Blue Nile has been shaken by ethnic violence over the past months. Tribal clashes that erupted in July killed 149 people by early October, and last week, renewed clashes killed another 13 people, according to the U.N. Office for the Coordination of Humanitarian Affairs, or OCHA.

The July fighting involved the Hausa, a tribe with origins across West Africa, and the Berta people, following a land dispute. On Thursday, a group representing the Hausa said they have been under attack by individuals armed with heavy weapons over the past two days, but did not blame any specific tribe or group for the attack.

A Hausa group issued a statement calling for de-escalation and a stop to ″the genocide and ethnic cleansing of the Hausa.″ The tribe has long been marginalized within Sudanese society, with July’s violence sparking a string of Hausa protests across the country. The Blue Nile is home to dozens of different ethnic groups, with hate speech and racism often inflaming decades-long tribal tensions.

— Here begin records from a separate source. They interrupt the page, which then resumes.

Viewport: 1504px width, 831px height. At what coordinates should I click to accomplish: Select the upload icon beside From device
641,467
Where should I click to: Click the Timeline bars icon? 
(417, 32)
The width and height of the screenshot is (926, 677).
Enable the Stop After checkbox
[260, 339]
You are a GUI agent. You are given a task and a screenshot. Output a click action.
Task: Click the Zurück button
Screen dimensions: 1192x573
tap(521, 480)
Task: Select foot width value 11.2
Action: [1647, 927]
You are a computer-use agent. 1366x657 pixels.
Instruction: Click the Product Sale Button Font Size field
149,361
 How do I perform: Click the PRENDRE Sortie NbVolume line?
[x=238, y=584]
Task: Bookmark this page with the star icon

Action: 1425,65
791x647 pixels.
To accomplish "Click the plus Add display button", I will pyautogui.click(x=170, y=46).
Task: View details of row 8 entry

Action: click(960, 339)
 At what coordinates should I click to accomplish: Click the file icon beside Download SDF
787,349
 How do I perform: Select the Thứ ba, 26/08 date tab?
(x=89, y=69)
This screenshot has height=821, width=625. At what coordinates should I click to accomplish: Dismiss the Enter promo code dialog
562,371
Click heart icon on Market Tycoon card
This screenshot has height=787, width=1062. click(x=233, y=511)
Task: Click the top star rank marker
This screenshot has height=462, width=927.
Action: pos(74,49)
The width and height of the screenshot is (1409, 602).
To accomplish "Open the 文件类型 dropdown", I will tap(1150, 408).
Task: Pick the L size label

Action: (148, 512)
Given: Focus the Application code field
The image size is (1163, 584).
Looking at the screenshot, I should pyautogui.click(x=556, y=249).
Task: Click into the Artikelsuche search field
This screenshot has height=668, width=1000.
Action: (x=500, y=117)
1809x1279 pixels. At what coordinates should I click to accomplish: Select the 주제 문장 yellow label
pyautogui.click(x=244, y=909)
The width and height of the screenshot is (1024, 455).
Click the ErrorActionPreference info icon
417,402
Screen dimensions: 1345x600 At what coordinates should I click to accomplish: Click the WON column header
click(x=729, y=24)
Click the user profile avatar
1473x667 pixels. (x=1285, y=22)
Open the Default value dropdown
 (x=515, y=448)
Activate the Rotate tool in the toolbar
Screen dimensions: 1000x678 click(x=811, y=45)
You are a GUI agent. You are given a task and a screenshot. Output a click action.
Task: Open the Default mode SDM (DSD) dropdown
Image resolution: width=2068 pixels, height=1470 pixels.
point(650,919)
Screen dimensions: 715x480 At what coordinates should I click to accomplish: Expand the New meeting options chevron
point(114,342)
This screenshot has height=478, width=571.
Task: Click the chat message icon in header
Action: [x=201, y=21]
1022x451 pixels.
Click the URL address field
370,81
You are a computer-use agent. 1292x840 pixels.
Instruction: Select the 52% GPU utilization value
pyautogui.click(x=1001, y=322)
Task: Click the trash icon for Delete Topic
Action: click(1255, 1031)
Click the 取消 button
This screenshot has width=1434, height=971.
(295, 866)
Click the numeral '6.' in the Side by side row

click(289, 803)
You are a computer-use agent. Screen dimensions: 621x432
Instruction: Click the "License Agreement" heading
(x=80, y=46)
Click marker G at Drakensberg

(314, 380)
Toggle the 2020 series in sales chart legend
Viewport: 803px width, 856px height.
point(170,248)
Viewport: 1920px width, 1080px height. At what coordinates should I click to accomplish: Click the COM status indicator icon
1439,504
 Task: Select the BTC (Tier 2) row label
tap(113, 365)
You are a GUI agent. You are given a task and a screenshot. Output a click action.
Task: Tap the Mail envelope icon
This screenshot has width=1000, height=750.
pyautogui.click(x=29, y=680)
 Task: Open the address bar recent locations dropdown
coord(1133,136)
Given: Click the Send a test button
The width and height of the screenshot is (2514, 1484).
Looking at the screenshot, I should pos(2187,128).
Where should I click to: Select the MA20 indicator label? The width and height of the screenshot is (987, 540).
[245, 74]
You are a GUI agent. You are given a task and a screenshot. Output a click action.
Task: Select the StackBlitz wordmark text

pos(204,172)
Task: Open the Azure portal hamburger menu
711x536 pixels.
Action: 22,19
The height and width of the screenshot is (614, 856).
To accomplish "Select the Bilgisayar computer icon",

OCHA had no confirmation of the latest surge in casualties but said the violence has displaced at least 1,200 people since last week. According to the U.N. agency, the villages surrounding the city of Ar Rusyaris have been at the epicenter of the violence.

Later Thursday, a grassroots pro-democracy group in Sudan known as the Resistance Committees blamed the country’s military rulers for what it said was a lack of security in the Blue Nile, accusing them of not protecting ethnic groups in the province.